EXERCISE
Look through the records and report how many lines include the word "badge", with no other words.

*** Opening of ENTRIES PROVIDED ***

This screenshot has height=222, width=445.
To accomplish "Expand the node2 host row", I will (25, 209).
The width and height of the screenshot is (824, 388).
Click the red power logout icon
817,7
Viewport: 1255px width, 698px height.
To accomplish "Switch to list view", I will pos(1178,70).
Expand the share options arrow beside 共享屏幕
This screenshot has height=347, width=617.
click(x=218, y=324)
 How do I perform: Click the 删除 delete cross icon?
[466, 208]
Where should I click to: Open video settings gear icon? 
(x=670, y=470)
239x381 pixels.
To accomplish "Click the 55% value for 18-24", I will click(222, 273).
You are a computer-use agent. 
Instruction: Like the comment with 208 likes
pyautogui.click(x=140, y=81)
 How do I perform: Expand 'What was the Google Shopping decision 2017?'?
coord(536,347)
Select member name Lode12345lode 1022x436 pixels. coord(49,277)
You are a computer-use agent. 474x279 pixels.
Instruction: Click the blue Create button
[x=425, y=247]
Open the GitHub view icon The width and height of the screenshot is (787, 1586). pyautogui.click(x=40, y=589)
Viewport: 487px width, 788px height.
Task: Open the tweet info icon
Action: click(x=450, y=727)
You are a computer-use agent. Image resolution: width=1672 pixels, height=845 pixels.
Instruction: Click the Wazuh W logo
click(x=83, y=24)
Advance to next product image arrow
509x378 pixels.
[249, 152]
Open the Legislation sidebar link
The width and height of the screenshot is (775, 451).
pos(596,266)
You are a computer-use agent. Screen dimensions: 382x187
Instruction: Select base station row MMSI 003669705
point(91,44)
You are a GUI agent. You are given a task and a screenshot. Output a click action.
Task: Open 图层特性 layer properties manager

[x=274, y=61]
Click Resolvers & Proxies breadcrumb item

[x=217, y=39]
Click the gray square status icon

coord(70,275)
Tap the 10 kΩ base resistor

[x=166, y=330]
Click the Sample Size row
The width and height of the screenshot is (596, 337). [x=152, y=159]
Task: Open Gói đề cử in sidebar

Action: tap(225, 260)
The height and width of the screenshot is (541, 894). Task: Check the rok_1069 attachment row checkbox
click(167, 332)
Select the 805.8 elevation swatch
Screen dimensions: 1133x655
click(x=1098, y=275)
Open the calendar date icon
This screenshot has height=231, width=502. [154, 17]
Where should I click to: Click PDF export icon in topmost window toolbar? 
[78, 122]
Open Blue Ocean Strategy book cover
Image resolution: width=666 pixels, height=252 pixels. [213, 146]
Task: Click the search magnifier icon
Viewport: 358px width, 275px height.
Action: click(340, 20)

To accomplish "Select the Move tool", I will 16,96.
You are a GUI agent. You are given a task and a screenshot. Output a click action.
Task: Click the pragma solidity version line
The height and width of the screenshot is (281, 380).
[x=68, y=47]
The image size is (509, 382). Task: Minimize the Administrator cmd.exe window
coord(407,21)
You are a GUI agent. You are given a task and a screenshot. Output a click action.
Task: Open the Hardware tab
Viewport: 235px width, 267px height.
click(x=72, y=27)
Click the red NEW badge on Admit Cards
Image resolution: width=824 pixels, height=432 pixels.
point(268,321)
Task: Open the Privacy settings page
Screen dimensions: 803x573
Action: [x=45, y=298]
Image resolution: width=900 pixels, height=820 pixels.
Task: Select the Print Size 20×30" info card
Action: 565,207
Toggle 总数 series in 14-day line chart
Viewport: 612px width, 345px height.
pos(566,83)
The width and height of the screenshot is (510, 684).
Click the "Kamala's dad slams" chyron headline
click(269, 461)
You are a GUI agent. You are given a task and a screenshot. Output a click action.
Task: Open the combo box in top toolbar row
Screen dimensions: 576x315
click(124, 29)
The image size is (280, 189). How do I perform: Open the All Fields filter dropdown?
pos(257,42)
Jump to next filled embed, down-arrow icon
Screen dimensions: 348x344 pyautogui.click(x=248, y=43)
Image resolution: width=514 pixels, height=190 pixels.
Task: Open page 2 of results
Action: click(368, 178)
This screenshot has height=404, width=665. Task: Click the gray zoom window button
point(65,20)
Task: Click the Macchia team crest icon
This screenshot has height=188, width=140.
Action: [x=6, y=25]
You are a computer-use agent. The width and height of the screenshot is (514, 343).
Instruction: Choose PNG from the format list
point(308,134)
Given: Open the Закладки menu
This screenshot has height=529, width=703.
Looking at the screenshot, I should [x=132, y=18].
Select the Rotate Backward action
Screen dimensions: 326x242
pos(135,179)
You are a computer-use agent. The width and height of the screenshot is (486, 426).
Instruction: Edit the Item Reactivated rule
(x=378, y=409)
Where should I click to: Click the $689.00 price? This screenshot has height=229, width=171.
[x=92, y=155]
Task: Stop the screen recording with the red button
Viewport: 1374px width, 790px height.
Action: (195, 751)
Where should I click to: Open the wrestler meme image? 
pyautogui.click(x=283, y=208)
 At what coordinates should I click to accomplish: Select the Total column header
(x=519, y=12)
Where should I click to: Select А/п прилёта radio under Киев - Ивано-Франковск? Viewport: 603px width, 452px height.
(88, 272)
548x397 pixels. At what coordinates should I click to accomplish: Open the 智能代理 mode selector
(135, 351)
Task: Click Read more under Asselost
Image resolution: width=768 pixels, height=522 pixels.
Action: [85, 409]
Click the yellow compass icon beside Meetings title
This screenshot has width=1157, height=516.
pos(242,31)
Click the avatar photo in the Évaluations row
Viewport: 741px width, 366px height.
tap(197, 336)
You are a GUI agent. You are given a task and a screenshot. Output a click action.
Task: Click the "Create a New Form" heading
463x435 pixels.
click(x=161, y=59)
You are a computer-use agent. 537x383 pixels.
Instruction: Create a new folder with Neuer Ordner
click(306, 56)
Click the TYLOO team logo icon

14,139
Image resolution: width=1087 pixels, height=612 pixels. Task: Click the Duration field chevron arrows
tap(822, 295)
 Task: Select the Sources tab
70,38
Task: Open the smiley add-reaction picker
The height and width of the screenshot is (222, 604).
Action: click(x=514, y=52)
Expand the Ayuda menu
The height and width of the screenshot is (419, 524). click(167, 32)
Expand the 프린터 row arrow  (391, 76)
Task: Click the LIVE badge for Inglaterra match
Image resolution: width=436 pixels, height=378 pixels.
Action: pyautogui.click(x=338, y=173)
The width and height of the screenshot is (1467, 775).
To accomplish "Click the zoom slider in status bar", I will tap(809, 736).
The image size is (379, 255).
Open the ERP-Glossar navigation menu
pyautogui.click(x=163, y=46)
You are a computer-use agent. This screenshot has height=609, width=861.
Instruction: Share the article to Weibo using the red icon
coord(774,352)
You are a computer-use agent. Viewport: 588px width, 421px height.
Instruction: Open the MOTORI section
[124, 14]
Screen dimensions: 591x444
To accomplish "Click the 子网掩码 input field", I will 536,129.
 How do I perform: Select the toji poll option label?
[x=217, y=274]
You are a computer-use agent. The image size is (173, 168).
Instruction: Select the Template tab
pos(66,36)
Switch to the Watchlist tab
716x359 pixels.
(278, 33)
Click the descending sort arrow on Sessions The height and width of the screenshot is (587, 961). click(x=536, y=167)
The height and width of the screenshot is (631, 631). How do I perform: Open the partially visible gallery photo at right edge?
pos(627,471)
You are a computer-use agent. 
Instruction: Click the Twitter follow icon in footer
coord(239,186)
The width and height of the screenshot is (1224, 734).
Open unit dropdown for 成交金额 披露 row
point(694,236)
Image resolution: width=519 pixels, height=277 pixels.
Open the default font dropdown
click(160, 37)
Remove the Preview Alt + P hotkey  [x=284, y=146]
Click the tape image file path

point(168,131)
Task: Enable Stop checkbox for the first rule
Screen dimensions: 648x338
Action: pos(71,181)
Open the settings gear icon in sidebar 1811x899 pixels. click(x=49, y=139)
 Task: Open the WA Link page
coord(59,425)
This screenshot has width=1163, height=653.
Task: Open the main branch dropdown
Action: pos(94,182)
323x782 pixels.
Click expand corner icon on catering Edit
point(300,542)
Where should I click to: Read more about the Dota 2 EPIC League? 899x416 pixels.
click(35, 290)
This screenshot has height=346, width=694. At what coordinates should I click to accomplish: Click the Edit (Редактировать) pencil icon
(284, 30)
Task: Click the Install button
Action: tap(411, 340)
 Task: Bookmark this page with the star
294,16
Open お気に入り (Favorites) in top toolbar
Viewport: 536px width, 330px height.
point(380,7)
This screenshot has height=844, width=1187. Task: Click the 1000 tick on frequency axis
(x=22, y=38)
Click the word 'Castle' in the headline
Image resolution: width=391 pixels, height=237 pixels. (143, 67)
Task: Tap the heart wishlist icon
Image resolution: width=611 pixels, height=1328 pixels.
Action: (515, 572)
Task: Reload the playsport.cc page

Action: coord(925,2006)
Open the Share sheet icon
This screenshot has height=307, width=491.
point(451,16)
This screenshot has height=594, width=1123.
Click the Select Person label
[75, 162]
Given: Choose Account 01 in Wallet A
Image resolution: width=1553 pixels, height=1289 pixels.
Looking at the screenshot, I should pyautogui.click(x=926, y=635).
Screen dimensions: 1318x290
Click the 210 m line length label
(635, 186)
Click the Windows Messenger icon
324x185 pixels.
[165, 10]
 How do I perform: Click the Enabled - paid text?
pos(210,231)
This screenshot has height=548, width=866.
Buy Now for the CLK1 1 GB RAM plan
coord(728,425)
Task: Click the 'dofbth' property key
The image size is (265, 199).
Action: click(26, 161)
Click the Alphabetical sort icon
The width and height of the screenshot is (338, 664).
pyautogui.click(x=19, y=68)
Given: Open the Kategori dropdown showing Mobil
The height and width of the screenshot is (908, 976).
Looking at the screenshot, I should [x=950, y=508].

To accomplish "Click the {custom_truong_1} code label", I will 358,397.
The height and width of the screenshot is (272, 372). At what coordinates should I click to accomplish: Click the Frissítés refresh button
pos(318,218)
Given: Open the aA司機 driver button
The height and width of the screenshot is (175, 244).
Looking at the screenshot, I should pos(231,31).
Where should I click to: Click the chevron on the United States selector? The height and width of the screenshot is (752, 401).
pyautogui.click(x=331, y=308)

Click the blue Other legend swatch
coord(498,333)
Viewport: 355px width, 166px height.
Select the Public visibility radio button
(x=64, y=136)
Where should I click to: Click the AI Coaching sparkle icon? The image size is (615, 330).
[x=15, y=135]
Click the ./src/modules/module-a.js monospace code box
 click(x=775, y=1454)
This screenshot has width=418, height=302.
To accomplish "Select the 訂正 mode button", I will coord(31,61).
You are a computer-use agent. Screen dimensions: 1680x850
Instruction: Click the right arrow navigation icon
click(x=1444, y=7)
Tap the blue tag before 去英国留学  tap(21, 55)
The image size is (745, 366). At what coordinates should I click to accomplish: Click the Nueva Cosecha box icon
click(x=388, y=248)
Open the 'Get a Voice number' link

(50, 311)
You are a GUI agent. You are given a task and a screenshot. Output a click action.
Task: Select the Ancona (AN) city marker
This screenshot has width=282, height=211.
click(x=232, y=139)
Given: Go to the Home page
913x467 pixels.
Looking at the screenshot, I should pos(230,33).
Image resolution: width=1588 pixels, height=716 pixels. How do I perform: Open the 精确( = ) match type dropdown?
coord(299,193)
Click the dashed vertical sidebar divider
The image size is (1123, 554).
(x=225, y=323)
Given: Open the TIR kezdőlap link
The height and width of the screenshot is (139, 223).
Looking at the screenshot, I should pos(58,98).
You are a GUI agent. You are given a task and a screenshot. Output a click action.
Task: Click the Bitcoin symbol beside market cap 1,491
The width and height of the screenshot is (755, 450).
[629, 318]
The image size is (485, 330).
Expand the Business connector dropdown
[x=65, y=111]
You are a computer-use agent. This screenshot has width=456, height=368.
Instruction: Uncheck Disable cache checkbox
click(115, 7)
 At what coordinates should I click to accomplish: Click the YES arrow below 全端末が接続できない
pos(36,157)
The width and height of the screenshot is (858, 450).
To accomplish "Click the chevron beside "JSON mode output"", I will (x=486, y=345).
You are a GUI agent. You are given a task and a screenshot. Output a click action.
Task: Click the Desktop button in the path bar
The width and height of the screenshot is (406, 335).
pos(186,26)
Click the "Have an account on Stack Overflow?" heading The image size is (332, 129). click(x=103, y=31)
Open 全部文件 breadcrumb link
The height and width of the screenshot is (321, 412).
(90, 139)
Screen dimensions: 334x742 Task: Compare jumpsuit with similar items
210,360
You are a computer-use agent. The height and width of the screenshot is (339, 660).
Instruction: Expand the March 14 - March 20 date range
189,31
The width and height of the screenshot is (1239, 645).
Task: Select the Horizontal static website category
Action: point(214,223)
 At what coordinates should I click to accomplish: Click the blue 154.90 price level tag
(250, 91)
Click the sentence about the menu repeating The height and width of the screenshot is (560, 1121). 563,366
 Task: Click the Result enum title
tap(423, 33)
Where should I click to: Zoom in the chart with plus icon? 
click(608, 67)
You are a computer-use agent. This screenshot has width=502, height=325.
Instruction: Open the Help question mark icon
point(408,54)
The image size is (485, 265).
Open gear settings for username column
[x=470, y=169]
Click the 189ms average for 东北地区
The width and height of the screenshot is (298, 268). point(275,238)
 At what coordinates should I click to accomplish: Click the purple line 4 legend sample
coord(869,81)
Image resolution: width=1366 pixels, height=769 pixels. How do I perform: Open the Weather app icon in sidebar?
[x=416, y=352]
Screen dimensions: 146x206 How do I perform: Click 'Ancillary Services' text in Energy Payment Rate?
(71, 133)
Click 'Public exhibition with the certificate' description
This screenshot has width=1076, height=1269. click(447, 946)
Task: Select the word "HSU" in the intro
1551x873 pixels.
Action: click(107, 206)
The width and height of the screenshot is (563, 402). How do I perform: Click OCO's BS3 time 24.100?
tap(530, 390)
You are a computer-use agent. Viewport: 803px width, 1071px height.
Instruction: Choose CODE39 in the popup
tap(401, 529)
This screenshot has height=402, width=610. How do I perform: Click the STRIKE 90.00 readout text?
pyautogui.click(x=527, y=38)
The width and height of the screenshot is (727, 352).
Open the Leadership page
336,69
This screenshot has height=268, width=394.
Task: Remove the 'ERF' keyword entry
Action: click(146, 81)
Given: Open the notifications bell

*** Close of ENTRIES PROVIDED ***

RESPONSE FOR THIS EXERCISE
2